Taking a deeper look at the judicial problems that face every nation, we see that public authority is not able to restrict improper behavior and provide comprehensive services. At a time when every level of society demands privacy yet want guarantees of public benefits, it is quite normal to see each level of government as duty-bound to a host contradictory missions including economic development and ecological preservation; genetic engineering and ethics; and the media and the transformation of society.
In trying to formulate responses to those contradictions, many local scholars are beholden to the deregulation ideas of the Reagan administration in the 1980s and put too much importance on whether or not, and how much, the government should intervene. However, they fail to ponder the qualitative changes in, and transformation of, public authority.
The German public law scholar Wolfgang Hoffmann-Riem, currently a judge on that country's Federal Constitutional Court, has proposed the concept of "from self-implementation to provision of guarantees," as a solution for governments shouldering too heavy a load. He has used a football match as a metaphor, explaining that the state has always had the attitude of the players on the field. In the future, it should take on more of a role of referee and physician to maintain the fairness and security of the match -- in other words, the innovation and mission of the legal system. Only then can a government concentrate the public authorities's resources on directing the building of the system, promoting the creation of regulations and providing measures to mobilize the balanced development of market and social assistance.

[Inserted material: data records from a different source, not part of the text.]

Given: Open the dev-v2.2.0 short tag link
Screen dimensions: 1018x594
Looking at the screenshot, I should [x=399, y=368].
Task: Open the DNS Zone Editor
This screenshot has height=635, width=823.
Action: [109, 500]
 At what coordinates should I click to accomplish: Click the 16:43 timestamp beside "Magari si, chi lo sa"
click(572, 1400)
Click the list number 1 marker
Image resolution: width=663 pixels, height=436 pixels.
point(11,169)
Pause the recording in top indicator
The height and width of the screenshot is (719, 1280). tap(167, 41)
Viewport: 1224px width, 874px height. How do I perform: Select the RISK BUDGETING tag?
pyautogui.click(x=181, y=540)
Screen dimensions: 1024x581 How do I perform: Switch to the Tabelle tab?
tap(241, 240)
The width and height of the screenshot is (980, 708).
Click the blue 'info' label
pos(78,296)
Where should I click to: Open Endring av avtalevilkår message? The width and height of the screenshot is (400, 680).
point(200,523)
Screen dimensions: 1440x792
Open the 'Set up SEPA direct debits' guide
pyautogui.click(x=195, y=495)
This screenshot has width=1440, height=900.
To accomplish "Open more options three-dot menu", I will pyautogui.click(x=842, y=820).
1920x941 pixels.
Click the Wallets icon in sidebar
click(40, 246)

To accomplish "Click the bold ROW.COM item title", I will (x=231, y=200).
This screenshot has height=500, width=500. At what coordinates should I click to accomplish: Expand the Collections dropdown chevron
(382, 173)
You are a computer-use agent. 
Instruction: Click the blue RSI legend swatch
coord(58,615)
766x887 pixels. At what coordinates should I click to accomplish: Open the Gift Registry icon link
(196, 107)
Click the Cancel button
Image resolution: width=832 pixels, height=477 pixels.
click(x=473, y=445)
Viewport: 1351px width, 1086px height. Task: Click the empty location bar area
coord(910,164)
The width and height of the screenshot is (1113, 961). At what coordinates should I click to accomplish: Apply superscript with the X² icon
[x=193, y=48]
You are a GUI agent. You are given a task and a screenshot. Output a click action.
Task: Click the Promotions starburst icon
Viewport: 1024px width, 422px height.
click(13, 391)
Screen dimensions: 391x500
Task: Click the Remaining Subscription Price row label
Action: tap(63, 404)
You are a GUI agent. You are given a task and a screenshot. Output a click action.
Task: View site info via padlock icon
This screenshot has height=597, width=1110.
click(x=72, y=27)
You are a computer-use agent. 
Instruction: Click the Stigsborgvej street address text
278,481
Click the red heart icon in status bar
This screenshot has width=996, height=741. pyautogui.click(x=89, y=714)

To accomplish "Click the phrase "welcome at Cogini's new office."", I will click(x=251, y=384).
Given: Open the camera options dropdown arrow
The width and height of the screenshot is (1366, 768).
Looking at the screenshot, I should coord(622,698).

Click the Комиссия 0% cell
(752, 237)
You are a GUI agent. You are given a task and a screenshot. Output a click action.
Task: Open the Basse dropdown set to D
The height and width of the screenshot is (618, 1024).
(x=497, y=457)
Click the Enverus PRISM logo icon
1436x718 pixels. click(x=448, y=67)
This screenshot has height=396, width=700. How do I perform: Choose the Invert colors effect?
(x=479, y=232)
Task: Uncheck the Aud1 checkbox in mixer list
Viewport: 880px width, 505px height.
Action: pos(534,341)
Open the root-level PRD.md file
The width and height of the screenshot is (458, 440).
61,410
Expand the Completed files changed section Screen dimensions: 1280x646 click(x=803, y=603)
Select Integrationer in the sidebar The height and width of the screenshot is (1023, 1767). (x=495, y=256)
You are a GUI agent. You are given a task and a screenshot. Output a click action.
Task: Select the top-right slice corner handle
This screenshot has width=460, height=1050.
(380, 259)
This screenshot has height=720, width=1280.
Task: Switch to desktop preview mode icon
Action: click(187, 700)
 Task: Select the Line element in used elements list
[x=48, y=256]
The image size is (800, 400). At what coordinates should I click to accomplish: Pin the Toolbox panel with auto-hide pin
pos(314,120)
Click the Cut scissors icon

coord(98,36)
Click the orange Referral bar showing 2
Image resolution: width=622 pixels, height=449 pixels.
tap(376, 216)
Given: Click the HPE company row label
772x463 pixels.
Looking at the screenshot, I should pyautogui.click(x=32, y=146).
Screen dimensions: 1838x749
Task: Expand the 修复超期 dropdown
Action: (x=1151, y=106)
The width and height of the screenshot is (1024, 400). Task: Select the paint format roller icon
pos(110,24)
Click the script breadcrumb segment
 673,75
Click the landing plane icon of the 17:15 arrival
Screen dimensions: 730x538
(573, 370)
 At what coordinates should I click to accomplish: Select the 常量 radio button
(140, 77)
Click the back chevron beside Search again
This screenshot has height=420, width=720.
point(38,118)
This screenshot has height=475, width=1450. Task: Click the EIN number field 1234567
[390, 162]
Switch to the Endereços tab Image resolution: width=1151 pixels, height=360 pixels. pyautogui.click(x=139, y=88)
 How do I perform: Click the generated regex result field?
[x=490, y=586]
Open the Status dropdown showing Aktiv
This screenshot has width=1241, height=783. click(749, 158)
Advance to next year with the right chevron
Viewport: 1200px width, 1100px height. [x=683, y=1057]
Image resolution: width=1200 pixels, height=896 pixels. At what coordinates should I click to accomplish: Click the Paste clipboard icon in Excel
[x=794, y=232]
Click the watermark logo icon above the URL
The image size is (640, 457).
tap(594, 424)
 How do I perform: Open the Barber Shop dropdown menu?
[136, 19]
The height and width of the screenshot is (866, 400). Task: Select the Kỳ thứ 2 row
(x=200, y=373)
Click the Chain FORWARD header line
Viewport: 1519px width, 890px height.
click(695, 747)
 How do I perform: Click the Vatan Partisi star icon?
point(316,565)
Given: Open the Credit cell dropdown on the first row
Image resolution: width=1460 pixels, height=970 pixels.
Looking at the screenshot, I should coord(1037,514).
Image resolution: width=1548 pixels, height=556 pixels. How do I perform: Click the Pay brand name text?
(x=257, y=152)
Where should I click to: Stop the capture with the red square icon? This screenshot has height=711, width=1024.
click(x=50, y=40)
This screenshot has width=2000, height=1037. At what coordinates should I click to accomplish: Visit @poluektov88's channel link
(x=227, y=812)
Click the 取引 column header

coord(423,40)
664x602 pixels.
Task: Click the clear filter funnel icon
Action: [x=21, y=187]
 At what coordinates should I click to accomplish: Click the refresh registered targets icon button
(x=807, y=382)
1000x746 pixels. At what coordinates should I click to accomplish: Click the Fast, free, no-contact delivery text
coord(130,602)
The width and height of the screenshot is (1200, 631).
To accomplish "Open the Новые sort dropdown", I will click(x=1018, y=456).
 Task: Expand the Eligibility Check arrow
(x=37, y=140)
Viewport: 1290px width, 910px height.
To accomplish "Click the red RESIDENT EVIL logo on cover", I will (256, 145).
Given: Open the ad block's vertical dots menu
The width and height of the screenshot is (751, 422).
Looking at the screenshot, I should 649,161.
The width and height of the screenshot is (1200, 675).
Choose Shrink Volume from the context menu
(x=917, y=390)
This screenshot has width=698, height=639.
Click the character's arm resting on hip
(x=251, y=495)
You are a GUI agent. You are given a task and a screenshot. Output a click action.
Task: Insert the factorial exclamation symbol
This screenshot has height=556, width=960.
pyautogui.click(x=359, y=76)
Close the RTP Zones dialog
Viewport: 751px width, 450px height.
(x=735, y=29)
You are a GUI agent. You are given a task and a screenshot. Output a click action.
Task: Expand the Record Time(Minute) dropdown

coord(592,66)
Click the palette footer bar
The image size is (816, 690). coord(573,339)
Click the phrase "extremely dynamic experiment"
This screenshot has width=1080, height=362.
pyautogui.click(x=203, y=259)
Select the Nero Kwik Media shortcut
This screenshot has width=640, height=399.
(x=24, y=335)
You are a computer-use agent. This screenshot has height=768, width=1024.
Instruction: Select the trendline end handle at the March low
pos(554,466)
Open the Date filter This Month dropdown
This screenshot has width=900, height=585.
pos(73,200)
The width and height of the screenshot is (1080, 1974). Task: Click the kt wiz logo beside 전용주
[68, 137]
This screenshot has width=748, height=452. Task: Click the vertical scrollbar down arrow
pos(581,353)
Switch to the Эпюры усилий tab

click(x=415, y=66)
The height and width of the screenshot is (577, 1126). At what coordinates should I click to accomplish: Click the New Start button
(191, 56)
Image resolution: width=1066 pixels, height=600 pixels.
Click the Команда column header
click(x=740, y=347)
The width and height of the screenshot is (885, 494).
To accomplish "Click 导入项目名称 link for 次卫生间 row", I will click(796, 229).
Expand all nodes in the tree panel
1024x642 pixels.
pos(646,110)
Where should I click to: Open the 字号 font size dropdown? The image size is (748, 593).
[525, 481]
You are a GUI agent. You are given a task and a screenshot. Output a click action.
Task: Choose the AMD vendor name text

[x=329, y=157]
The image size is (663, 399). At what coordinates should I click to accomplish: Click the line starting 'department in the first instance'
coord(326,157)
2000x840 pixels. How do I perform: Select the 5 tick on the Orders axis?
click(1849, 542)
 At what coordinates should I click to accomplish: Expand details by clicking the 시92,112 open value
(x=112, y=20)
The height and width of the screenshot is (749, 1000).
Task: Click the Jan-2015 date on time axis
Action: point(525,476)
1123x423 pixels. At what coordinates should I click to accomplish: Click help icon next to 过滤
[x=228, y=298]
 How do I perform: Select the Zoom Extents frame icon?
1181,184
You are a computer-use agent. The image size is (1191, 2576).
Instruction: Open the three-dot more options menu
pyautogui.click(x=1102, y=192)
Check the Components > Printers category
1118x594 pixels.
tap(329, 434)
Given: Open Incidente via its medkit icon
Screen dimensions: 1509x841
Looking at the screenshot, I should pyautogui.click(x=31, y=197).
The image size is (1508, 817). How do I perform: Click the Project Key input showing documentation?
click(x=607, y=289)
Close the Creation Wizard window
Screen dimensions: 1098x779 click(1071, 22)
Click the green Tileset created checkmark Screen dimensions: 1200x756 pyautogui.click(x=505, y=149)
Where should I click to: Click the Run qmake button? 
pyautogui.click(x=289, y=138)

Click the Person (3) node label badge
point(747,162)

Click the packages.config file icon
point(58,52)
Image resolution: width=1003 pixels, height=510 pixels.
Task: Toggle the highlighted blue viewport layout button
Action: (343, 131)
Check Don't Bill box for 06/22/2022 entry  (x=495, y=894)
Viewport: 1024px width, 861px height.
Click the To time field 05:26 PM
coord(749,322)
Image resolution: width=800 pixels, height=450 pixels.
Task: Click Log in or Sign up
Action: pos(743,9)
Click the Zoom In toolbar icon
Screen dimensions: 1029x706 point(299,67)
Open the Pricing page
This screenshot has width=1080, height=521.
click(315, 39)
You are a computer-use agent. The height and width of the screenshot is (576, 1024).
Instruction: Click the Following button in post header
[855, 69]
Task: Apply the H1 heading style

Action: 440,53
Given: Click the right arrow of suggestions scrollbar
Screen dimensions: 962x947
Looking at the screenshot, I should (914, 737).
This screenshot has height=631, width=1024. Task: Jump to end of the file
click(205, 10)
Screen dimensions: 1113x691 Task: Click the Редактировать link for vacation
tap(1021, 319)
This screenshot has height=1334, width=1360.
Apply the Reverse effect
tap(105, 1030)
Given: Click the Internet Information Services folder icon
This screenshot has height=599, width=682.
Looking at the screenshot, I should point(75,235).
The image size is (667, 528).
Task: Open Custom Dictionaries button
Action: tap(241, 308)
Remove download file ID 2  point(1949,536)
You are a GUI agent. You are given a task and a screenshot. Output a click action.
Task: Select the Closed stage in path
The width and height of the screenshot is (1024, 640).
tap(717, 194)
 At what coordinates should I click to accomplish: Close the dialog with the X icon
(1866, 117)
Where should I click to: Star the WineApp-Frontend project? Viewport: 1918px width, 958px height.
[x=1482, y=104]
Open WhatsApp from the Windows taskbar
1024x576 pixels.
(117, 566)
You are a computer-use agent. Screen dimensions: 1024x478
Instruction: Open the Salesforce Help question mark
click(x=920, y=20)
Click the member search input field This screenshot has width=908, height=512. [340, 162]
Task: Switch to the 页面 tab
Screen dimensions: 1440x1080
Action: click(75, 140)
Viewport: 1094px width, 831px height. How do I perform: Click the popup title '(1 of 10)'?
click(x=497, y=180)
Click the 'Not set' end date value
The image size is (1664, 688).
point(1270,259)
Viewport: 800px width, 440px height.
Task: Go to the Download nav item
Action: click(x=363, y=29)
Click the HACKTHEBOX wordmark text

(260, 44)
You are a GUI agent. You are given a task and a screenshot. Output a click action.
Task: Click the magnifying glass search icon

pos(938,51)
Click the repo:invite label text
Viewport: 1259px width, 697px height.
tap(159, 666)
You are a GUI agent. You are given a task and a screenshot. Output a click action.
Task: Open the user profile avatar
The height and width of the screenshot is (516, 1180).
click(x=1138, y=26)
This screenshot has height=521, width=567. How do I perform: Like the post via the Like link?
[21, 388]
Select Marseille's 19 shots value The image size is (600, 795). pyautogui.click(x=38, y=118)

Since the lifting of martial law in Taiwan, the power of authority has crumbled while the endless intertwining of special privileges and public interests has engendered a hankering for the "powerful government" of yesteryear. If the intellectual elite ignore the public's good intentions in complaining to bureaucrats and remain infatuated with the idea of deregulation, then Taiwan's society will never rise out of the mud created by party polarization and conflicts of interest. It will never be able create an independent and mature environment.
Howard Shyr is an associate professor at National Chengchi University.